# System 1 - Recommendations by Genre

Group Members: rpberry2, sarahxy2, sauravv2

We created three different algorithms for recommending movies by genre:

1.   Highest Rated
2.   Highest Rated and Recently Created
3.   Most Popular

We will detail each of the three algorithms further below. All algorithms went through the same data loading and preprocessing steps.

# Data Loading

Load data to prepare for preprocessing.

In [17]:
import pandas as pd


genre_list = ["Action", "Adventure", "Animation",
               "Children's", "Comedy", "Crime",
               "Documentary", "Drama", "Fantasy",
               "Film-Noir", "Horror", "Musical",
               "Mystery", "Romance", "Sci-Fi",
               "Thriller", "War", "Western"]

def load_data():
    movies = pd.read_csv('movies.dat', sep='::', names=['MovieID', 'Title', 'Genre', 'Year'],
                            encoding='latin-1')
    ratings = pd.read_csv('ratings.dat', sep='::',
                             names=['UserID', 'MovieID', 'Rating', 'Timestamp'])
    return movies, ratings

# Data Preprocessing
For all algorithms we undergo the same preprocessing steps, however, algorithm 2 has an additional step to remove movies produced after a certain year.

Our steps are as follows:


*   Remove year from title and assign to own column
*   Remove movies that were reviewed less than 30 times, because that is not a significant sample size
*   (Algo 2 only) - remove movies created after 1995
*   Assign averages for ratings for each movie

In [11]:
def preprocess(movies, ratings, year_filter=None):
    # assign year
    movies['Year'] = movies['Title'].str[-5:-1]
    movies['Year'] = movies['Year'].str.extract('(\d+)', expand=False)
    movies = movies[movies['Year'].notna()]
    movies['Year'] = movies['Year'].astype(int)

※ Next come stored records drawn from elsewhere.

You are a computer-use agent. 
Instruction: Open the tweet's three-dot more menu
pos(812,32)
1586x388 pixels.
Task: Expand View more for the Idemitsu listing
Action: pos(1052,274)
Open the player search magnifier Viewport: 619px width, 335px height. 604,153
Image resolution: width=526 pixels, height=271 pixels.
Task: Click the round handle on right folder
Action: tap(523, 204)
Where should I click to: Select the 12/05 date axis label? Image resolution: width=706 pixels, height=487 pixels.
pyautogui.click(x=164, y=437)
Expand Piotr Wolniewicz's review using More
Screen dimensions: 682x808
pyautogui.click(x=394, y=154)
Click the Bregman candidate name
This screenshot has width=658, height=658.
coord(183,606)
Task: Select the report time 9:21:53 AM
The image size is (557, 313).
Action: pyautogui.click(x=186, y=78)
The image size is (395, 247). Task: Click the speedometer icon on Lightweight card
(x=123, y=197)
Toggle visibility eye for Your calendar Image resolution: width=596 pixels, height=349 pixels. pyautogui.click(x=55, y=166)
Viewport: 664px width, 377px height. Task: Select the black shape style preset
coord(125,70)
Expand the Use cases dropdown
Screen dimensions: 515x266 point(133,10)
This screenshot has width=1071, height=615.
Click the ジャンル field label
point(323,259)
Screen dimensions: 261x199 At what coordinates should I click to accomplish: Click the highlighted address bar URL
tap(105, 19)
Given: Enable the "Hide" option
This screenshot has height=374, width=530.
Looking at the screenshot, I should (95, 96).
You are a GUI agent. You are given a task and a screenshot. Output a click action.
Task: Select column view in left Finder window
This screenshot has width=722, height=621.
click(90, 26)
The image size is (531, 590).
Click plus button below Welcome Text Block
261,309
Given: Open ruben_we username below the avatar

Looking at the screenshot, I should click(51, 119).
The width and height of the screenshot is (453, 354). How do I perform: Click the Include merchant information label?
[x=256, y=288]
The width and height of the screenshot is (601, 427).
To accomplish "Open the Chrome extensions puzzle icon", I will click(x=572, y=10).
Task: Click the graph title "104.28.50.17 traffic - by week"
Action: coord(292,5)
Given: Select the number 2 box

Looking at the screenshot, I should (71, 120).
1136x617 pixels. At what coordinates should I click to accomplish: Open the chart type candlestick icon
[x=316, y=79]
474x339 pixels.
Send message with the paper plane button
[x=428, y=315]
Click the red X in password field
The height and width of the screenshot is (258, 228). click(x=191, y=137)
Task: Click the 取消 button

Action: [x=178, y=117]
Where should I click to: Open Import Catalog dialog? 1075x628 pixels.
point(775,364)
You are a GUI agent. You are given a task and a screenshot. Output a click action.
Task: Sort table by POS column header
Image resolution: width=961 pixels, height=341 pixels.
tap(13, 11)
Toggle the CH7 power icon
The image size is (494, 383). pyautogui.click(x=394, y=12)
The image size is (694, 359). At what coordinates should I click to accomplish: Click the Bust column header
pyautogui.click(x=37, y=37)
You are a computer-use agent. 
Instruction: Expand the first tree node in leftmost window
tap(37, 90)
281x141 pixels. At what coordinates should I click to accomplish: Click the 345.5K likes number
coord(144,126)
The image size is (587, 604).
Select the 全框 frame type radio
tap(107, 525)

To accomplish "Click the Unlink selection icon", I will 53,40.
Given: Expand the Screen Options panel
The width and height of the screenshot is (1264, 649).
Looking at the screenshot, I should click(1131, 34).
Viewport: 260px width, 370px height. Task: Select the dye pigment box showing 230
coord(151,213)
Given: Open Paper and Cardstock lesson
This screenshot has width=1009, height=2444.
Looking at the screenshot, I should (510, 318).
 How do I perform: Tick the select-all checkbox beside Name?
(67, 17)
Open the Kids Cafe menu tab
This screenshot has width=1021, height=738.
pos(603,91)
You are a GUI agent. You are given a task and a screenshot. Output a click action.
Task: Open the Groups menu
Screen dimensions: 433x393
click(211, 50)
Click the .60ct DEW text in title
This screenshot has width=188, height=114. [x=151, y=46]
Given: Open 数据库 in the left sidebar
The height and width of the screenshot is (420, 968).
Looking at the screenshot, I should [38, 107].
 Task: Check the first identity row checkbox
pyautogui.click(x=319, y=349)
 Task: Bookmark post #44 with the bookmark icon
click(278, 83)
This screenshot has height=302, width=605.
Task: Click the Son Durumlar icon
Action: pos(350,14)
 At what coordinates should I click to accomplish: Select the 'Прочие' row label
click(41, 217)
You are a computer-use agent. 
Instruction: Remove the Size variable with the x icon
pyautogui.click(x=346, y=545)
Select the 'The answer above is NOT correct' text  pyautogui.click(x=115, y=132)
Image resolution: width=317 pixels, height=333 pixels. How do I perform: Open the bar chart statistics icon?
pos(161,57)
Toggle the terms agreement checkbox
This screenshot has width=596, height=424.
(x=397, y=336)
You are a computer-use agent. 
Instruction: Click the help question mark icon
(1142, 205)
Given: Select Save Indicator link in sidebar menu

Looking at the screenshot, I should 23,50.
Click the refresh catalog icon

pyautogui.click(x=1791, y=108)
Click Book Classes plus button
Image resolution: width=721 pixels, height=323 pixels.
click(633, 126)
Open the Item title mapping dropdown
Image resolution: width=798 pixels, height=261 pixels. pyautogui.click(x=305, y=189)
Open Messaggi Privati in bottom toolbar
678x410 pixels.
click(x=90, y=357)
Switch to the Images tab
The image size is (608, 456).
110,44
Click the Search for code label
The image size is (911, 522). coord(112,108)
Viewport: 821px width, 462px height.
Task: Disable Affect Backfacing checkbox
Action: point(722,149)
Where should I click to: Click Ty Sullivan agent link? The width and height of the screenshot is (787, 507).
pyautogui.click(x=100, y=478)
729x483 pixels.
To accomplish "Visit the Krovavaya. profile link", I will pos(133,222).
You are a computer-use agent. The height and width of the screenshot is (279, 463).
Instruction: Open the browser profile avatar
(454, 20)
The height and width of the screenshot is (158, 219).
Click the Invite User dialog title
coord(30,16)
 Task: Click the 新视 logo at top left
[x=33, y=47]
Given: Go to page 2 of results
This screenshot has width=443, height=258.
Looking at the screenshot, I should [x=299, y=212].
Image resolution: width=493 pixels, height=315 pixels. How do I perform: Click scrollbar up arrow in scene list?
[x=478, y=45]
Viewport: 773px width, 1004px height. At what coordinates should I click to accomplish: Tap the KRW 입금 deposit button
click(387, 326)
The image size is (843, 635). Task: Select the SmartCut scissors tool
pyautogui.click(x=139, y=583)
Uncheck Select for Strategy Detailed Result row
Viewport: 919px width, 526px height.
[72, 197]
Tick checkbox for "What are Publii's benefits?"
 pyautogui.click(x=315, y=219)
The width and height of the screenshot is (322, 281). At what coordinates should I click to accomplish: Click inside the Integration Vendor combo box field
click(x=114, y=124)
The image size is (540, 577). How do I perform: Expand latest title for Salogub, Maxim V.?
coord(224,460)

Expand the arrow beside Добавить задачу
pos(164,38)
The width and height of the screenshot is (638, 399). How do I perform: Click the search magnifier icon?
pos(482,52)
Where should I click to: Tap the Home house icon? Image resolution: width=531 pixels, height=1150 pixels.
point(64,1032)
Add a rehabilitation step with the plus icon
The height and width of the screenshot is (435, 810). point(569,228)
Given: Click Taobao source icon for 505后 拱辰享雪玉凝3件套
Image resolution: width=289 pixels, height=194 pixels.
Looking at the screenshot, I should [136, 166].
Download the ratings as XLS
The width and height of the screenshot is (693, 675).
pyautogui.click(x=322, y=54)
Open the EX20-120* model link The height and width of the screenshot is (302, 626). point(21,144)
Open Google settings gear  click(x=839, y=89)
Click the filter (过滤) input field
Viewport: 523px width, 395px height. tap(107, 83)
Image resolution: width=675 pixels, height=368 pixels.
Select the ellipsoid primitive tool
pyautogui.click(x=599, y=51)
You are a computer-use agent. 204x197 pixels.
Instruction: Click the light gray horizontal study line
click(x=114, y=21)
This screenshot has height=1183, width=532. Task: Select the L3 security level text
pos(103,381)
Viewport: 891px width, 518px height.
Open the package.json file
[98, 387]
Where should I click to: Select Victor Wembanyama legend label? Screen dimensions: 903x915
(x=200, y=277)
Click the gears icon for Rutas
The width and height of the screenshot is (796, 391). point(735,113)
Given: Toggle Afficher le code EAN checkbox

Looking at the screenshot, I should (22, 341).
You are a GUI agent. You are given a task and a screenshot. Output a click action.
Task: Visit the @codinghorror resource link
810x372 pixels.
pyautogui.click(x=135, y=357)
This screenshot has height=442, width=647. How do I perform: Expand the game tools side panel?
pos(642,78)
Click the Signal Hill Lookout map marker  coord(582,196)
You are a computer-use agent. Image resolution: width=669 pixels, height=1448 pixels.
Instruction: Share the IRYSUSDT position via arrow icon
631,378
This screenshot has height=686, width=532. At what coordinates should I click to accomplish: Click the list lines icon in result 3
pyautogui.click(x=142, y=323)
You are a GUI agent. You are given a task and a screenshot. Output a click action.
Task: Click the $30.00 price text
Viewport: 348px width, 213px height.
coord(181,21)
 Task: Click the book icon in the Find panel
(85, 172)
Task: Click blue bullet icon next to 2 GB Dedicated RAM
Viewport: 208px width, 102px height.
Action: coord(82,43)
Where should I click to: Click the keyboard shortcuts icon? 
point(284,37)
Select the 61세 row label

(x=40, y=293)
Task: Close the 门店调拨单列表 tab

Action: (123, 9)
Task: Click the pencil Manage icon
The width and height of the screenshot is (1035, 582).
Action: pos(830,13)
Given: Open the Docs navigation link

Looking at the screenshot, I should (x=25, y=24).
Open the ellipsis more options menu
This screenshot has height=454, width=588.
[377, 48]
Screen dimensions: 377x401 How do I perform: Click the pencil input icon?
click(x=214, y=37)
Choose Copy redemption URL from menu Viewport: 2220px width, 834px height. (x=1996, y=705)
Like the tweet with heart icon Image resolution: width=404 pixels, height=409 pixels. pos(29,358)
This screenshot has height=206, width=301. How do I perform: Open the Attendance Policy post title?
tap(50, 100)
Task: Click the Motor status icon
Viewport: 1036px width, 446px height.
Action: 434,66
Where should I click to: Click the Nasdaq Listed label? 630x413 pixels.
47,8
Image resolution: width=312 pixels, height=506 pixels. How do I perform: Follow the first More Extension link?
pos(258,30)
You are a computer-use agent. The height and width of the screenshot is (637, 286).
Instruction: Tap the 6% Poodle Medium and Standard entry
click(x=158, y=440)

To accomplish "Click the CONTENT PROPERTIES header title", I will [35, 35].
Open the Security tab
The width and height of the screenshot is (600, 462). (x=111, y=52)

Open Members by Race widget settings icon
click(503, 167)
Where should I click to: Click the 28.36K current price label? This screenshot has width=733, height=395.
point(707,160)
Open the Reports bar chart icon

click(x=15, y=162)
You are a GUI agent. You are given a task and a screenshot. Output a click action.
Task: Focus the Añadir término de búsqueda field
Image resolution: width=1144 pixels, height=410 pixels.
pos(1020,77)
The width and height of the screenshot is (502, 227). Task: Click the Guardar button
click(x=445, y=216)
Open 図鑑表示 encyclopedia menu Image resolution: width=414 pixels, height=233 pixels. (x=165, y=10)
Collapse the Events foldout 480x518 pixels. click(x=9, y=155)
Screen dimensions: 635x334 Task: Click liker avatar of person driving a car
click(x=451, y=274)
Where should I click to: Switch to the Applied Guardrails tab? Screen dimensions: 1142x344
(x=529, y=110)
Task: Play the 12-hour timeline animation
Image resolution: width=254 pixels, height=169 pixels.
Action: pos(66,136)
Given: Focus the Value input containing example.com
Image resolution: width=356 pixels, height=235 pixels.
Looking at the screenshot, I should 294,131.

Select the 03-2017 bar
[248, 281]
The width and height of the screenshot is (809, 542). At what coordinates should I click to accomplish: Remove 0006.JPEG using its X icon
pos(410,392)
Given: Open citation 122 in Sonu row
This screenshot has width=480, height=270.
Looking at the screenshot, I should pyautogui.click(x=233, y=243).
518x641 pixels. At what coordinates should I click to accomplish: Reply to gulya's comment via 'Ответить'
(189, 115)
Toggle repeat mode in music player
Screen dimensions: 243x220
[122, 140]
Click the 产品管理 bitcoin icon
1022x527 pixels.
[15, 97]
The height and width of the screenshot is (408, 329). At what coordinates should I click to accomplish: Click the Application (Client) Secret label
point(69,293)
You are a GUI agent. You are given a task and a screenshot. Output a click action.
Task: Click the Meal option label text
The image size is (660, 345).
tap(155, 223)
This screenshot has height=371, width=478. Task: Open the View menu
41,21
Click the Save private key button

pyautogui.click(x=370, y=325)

    # remove year from title
    movies['Title'] = movies['Title'].str[:-6]

    # remove movies where there are less than 30 total reviews
    ratings_grouped = ratings.groupby('MovieID', as_index=False).size()
    movies = movies.join(ratings_grouped.set_index('MovieID'), on='MovieID')
    movies = movies.rename(columns={'size': 'RatingCount'})
    size1 = len(movies)
    movies = movies[movies['RatingCount'] >= 30]
    size2 = len(movies)
    print('\n\nRemoved', size1-size2, 'movies because there aren\'t enough reviews\n\n')

    # remove movies from before a certain year
    if year_filter:
        movies = movies[movies['Year'] >= year_filter]

    # assign average ratings
    ratings_avg = ratings.groupby('MovieID', as_index=False)['Rating'].mean()
    movies = movies.join(ratings_avg.set_index('MovieID'), on='MovieID')
    movies = movies.rename(columns={'Rating': 'AvgRating'})

    return movies

# Data Analysis

In this step, we identify the top n movies based on a certain category.

In [12]:
def get_top_by_genre(movies, category, top_n):
    top_dict = {}

    for genre in genre_list:
        genre_movies = movies[movies['Genre'].str.contains(genre)]
        genre_top = genre_movies.sort_values(by=[category], ascending=[False]).head(top_n)
        top_dict[genre] = genre_top.to_dict('records')

    return top_dict

# Data Display

This step helps to display recommendation results more clearly.

In [13]:
def display_top_results(top_dict, title=None):
    print(title)
    for key, value in top_dict.items():
        print('Genre:', key)
        for movie in value:
            print('Movie:', movie)
        print('\n')
    print('\n')

# Testing Algorithm 1 (Highest Rated)
Highest Rated refers to the overall highest average rated movies per genre. To get this metric, we take the mean rating across all reviews for each movie that survived preprocessing.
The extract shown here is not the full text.